Kamen Rider Blade - Tuesday, August 11, 2020 - link
But even then, you have to compete against IBM's OpenPOWER and POWER10 looks pretty damn good.

https://en.wikipedia.org/wiki/POWER10

Don't forget Cavium with it's ThunderX# line.

Ampere eMAG line won't sit on it's laurels and will have a chip refresh at some point.
anonomouse - Tuesday, August 11, 2020 - link
Fairly sure that if you were to plop Power9 in this chart, you'd have to extend the graph a few miles to the right.
name99 - Tuesday, August 11, 2020 - link
POWER10 is great if you have lots of IO or need lots of throughput.
POWER so far has been sub-optimal on most single-threaded tasks (except for certain types of code with MASSIVE memory footprints), and I don't see POWER10 changing that.

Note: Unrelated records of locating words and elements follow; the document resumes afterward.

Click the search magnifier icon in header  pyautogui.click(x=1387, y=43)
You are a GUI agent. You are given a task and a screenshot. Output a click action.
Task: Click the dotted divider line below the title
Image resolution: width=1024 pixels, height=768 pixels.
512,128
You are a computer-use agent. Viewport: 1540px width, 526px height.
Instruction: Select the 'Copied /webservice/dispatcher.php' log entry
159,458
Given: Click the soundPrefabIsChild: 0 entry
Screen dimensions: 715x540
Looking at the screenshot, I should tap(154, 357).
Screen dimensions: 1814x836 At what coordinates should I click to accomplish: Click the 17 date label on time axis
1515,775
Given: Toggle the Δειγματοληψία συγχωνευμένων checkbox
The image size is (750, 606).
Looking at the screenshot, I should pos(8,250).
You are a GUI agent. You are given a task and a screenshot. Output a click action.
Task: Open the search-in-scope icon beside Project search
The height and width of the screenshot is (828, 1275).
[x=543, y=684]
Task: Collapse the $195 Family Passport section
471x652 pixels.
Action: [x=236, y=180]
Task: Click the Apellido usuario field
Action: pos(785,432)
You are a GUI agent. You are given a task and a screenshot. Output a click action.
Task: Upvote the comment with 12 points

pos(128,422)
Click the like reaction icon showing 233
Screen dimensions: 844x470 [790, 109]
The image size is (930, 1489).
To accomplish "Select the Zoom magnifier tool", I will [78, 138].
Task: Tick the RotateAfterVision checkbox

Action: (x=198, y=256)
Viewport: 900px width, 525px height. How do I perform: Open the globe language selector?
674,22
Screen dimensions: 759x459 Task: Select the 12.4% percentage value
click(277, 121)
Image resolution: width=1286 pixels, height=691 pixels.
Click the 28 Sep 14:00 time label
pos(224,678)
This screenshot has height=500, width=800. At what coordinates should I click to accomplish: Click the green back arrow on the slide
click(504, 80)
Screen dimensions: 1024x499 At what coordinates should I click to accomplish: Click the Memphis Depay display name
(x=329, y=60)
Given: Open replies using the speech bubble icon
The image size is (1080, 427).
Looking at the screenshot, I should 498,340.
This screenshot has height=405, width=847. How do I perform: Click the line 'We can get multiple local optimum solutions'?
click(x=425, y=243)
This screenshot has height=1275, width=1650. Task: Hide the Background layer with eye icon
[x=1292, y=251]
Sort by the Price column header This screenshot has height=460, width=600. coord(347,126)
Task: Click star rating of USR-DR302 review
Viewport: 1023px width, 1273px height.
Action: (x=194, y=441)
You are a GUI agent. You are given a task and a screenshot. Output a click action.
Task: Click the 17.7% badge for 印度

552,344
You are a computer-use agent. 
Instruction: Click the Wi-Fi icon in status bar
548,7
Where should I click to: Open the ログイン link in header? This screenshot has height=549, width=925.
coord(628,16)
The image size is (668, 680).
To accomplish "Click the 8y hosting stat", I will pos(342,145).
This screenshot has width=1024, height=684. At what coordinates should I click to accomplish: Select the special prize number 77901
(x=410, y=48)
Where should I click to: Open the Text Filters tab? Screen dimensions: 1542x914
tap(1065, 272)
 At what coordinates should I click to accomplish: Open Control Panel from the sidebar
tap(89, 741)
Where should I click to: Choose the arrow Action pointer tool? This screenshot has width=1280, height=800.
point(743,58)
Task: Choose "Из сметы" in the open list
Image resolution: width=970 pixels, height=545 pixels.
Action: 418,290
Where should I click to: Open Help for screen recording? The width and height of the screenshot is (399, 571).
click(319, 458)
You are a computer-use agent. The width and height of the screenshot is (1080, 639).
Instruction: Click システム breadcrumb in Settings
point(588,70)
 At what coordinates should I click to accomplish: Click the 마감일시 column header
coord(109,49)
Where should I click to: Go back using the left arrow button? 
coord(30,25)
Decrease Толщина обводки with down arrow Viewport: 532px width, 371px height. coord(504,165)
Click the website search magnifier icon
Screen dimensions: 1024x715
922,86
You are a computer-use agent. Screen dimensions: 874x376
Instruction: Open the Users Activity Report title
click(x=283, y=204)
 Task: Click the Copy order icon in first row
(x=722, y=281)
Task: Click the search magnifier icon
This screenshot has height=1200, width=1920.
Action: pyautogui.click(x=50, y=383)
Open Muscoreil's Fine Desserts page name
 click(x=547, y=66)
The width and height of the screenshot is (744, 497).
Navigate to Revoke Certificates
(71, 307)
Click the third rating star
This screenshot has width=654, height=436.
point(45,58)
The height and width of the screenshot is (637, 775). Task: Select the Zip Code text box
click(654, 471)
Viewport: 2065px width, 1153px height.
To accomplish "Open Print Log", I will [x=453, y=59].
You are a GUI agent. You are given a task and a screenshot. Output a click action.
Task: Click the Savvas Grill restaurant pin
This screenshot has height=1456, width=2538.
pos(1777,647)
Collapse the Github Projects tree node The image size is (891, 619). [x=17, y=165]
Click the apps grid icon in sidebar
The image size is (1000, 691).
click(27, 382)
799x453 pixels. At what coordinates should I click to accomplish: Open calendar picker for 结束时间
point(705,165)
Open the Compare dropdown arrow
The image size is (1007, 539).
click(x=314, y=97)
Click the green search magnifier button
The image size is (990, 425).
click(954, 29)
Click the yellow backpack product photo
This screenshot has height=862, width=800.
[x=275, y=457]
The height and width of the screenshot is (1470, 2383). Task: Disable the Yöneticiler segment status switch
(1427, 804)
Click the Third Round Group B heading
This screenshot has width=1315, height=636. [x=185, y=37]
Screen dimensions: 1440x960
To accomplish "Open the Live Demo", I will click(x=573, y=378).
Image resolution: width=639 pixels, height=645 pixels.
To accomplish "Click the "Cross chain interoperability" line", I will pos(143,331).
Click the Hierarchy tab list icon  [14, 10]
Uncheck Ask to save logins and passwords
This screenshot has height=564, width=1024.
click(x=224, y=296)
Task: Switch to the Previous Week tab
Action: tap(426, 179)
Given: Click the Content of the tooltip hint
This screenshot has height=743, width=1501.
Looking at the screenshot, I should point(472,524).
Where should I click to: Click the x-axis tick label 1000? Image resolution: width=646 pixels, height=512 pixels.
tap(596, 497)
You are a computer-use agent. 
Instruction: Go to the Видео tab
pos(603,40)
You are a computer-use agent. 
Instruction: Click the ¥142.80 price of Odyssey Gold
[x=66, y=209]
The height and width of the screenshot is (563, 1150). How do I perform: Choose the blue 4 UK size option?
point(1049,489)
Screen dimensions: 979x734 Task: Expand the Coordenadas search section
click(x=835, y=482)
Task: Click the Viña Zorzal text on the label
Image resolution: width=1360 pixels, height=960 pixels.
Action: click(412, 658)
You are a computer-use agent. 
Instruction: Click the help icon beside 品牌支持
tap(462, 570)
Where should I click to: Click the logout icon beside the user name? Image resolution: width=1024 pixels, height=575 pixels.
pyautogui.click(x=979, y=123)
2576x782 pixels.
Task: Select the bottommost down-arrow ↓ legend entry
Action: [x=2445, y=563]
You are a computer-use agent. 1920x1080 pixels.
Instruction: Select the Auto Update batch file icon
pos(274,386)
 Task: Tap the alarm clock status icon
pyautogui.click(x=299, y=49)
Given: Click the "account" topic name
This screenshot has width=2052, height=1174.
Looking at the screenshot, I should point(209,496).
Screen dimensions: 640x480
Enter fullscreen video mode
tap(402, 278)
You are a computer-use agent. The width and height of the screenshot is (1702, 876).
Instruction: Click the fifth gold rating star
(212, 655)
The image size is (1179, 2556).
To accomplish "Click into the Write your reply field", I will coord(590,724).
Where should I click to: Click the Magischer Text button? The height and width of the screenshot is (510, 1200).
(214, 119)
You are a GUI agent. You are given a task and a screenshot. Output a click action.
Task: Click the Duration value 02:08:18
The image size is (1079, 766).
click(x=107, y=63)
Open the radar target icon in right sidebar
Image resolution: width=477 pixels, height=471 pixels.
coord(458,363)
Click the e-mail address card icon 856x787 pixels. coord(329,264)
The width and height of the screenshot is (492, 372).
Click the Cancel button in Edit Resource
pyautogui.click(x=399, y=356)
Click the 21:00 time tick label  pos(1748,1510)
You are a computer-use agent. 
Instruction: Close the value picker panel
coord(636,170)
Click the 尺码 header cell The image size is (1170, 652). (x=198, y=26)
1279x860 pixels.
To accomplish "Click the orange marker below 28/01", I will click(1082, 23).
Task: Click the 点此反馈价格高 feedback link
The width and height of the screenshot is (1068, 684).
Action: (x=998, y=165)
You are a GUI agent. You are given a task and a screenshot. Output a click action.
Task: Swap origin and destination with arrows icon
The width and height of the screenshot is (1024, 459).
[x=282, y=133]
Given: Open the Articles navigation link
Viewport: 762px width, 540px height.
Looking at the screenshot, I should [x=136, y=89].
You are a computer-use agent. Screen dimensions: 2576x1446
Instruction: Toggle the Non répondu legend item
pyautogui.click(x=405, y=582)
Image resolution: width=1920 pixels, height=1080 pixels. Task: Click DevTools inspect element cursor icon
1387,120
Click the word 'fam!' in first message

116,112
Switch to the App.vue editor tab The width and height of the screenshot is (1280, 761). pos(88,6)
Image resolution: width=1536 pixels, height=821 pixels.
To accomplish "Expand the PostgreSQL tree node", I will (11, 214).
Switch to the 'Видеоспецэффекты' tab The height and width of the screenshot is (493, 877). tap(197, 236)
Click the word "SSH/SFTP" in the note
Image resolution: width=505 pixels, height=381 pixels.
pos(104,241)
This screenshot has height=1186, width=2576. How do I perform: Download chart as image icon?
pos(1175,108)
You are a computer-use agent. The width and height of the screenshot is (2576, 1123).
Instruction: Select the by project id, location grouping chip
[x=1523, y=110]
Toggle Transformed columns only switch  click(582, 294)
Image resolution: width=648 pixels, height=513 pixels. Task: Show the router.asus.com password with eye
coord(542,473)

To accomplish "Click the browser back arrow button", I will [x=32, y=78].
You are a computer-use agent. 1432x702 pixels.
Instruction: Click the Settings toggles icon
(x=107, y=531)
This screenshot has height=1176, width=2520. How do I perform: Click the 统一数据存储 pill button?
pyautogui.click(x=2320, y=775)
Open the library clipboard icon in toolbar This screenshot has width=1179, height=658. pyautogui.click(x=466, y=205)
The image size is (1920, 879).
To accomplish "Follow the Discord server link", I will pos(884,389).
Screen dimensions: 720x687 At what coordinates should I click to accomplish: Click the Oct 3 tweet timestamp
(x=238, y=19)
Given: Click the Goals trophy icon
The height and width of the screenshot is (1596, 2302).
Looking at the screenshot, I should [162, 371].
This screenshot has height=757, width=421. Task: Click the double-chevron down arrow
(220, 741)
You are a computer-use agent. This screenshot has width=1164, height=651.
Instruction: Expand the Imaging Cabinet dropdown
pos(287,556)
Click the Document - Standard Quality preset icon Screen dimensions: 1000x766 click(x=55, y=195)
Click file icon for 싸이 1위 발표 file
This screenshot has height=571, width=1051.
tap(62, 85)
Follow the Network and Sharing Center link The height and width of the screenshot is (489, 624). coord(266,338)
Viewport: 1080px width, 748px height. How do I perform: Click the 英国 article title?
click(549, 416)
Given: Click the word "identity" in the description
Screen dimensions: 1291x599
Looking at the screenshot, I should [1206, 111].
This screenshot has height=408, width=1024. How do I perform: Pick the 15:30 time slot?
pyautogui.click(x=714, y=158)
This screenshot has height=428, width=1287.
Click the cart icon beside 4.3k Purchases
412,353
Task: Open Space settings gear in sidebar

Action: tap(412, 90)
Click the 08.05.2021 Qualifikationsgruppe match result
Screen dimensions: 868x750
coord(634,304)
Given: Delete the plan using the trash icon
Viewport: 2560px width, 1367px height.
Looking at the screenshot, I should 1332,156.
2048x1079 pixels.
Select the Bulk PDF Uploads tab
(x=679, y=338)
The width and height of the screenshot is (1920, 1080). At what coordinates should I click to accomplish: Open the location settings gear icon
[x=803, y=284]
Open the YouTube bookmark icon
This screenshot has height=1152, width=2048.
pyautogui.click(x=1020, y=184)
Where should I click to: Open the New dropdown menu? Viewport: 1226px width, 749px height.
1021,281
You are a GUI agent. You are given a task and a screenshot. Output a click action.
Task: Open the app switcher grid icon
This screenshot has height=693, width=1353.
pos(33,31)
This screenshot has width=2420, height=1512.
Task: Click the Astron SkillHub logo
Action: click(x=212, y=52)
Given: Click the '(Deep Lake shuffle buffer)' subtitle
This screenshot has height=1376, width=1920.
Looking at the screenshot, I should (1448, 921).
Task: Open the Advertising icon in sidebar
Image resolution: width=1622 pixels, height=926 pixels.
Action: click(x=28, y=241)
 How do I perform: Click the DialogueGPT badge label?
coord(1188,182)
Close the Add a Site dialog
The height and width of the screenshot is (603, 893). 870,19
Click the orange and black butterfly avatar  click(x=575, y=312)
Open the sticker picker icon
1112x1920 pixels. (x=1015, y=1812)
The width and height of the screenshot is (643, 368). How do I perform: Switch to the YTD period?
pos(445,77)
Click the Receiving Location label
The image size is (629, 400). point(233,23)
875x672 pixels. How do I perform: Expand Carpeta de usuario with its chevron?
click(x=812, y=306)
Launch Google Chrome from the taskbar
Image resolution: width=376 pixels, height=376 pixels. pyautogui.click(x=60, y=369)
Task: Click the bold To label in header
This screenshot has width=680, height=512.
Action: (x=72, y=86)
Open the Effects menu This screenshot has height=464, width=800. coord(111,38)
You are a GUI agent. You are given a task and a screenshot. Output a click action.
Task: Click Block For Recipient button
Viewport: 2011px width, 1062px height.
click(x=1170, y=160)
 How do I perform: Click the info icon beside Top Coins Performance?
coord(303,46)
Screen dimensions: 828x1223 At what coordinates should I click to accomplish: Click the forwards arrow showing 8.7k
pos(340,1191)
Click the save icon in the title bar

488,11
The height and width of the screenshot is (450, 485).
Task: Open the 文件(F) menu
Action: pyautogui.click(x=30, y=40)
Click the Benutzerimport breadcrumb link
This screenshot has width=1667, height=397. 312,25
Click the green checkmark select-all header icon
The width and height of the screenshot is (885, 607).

The other ARM vendors are irrelevant at this performance level. They're tracking the ARM performance curve, so lagging Apple by about two years. Nuvia will track the Apple curve.
Maybe they'll compete by offering more, cheaper cores (the AMD vs Intel strategy)?
Spunjji - Wednesday, August 12, 2020 - link
Not sure about the claim re: ARM being 2 years behind. For a start, the S865 curve shows ARM's standard designs are lagging Apple by less than a year in efficiency terms. They're lagging further behind in absolute-maximum performance, but then that's something the X1 cores are set to resolve. They're an unknown quantity right now, though.
name99 - Tuesday, August 11, 2020 - link
Oh give me a break. Amazon, Ampere, Marvell have all managed to scale their cores to 64, 80, 96 core SoCs. And they run those cores at <~3W each.
What exactly do you imagine is so difficult about scaling up that Apple and Nuvia (both with extreme competence in the far harder task of designing a performant single-threaded CPU) will face difficulty?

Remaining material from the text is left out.